───── Given records ─────
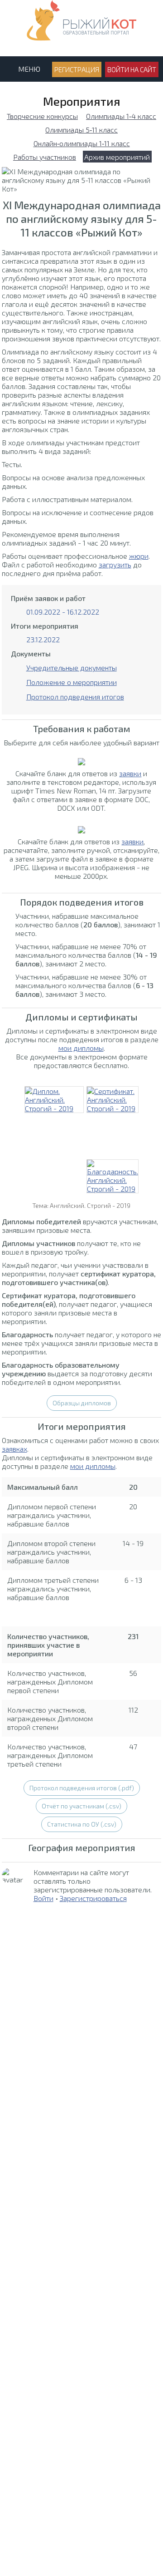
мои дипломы (81, 1048)
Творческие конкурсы (42, 116)
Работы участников (44, 157)
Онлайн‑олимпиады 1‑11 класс (82, 143)
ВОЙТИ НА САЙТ (131, 69)
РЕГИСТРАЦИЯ (76, 69)
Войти (43, 1898)
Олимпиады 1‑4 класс (121, 116)
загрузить (115, 564)
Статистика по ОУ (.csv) (81, 1824)
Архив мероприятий (117, 157)
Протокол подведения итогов (75, 696)
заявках (14, 1448)
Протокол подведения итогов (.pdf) (81, 1788)
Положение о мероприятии (71, 682)
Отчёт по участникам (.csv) (81, 1806)
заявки (130, 773)
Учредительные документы (71, 667)
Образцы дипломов (82, 1403)
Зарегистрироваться (93, 1898)
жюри (139, 556)
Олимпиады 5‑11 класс (81, 129)
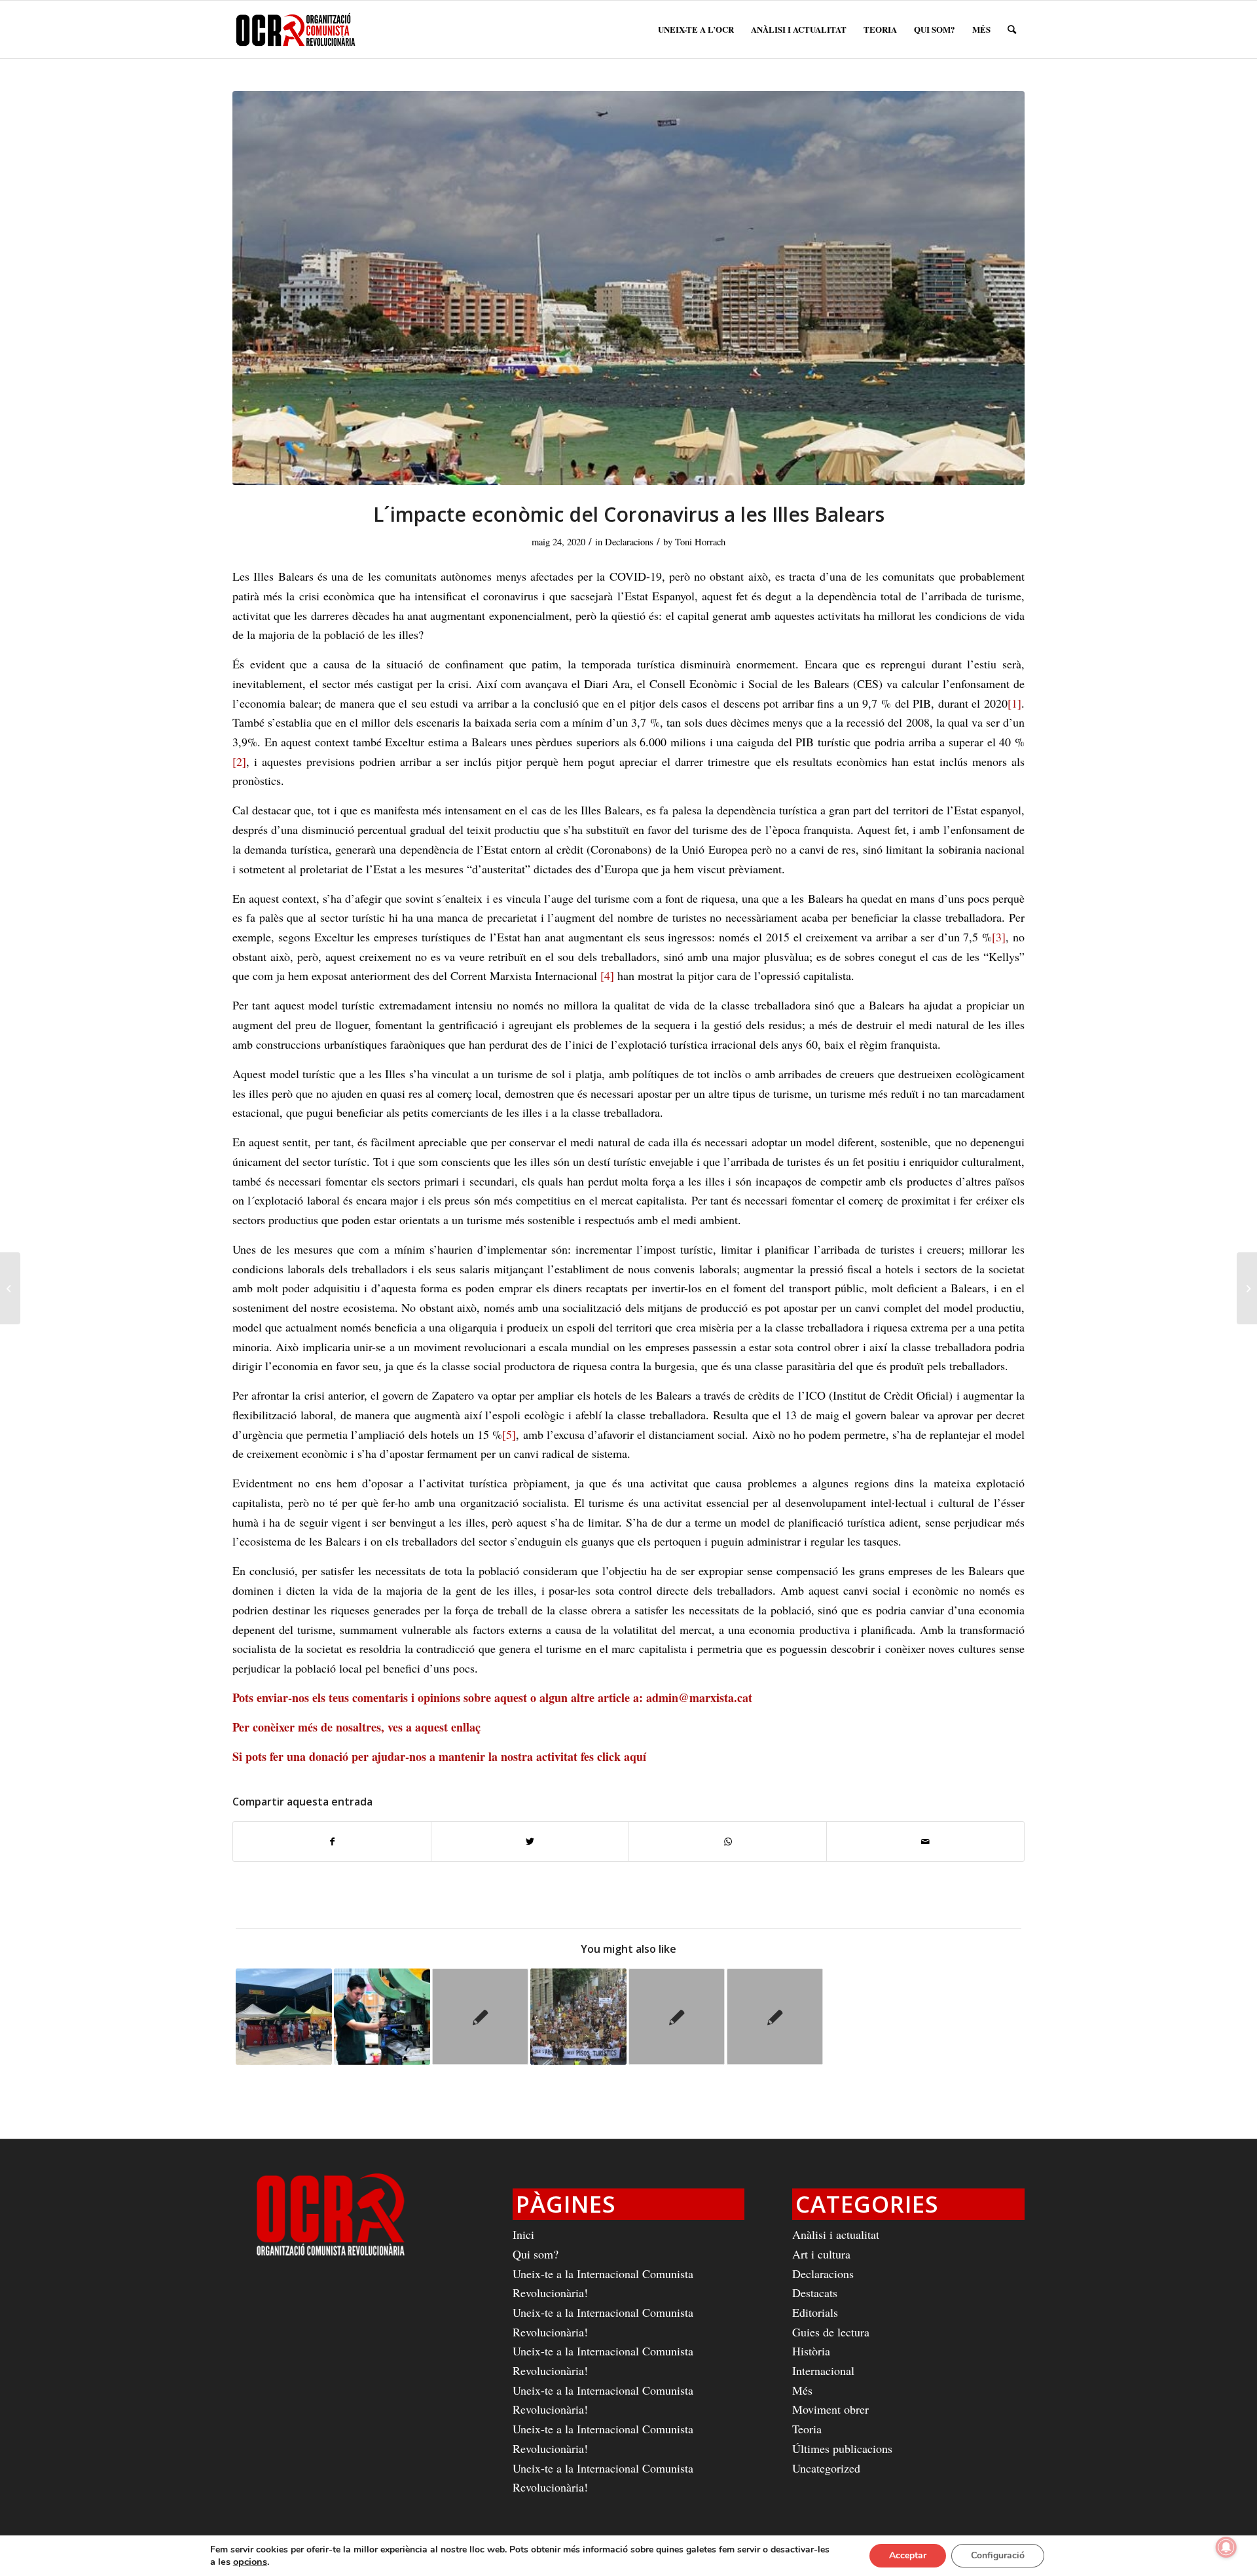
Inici (523, 2234)
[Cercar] (1012, 29)
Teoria (807, 2429)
─────
*Activity*
Leaving the pictures aside, copy exactly and only the lines from the one holding "Образцы дипломов (82, 1403)" through the final line of the data, both ends kept.

*Exercise solution*
Образцы дипломов (82, 1403)
Зарегистрироваться (93, 1898)
жюри (139, 556)
Олимпиады 5‑11 класс (81, 129)
Inici (523, 2234)
[Cercar] (1012, 29)
Teoria (807, 2429)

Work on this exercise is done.